Modern processing systems are complex and difficult to design. One of the more challenging aspects of system design relies on an analysis of the performance of the systems, both for speed and reliability. One important performance analysis tool is a hardware-collected trace. Typically, traces provide data used to simulate system performance, to make hardware design tradeoffs, to tune software, and to characterize workloads. Hardware traces are virtually independent of operating system, application, and workload. This attribute makes these traces especially well suited for characterizing the On-Demand and Virtual-Server-Hosting environments now supported on recent servers.
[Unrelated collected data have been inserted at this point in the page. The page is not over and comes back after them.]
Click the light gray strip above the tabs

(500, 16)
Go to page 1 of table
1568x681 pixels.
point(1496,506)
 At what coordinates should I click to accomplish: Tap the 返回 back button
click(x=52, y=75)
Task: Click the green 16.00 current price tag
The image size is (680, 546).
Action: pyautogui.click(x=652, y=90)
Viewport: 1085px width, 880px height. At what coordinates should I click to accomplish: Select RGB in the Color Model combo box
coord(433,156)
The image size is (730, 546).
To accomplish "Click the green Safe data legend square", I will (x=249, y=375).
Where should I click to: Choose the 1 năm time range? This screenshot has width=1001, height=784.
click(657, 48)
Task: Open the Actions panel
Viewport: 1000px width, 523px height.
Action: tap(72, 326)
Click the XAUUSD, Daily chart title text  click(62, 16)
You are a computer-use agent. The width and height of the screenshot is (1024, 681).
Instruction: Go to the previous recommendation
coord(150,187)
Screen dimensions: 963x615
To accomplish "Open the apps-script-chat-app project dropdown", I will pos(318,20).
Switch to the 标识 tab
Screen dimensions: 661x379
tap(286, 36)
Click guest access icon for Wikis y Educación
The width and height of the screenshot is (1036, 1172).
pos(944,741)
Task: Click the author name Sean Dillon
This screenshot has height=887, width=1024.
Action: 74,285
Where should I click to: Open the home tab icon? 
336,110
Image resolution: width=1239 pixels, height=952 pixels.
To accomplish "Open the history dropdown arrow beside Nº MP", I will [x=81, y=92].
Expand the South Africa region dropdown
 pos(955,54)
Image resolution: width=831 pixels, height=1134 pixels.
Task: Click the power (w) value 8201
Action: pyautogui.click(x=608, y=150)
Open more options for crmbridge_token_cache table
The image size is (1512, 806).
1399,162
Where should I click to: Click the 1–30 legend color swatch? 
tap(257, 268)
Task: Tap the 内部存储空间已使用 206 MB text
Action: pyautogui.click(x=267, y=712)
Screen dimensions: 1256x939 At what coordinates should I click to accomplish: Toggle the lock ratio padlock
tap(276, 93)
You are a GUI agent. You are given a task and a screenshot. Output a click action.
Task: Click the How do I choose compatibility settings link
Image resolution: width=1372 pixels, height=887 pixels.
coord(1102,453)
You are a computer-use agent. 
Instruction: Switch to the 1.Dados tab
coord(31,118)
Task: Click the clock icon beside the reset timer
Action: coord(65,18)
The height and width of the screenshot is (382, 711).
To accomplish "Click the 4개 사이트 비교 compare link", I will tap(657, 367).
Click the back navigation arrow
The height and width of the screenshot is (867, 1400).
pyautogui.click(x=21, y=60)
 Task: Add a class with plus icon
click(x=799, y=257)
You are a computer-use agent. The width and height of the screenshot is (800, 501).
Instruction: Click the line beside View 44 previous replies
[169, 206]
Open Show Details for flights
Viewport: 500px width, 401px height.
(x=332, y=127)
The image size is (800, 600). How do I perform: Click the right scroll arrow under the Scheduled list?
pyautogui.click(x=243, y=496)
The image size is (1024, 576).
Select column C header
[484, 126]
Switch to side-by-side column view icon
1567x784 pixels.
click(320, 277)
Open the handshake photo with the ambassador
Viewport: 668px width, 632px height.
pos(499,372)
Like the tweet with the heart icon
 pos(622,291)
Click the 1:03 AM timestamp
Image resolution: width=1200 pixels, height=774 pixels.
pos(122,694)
For example, a symmetric multiprocessing (SMP) data processing server has multiple processors with multiple symmetric cores, such that each processor has more or less the same processing speed and latency. An SMP system could have multiple operating systems running on different processors (a “logically partitioned” system), or multiple operating systems running on the same processors one at a time (a “virtual server” hosting environment). Generally, operating systems divide processing work into tasks that can be distributed among the various cores by dispatching one or more software threads of work to each processor. Multiple operating system environments complicates hardware trace operations and performance analysis.
Among SMP systems, thread handling further complicates performance analysis. For example, a single-thread SMP system includes multiple cores that can execute only one thread at a time. A simultaneous multi-threading (SMT) SMP system includes multiple cores that can each concurrently execute more than one thread at a time per processor. SMT systems can also favor one thread over another when both threads are running on the same processor. As such, many designers use a hardware trace facility to capture various hardware signatures within a processor as trace data for analysis. This trace data may be collected from events occurring on processor cores, busses, caches, or other processing units included within the processor. Most typical hardware trace facilities collect hardware traces from a trace source within the processor and then store the traces in a predefined memory location.
In the case of a multi-processor server, however, there are often many processes running across the multiple processing cores, complicating performance analysis generally and hardware trace operations specifically. Particularly in multi-core, virtualized computer systems, many processor threads can generate cache misses simultaneously, therefore also generating a relatively high volume of system bus traffic to unrelated real addresses in the main memory. Current hardware trace systems cannot adequately trace these multiple bus transactions or capture the relevant trace data in a form useful to the design and test engineers.
Therefore, there is a need for a system and/or method for hardware process tracing that addresses at least some of the problems and disadvantages associated with conventional systems and methods.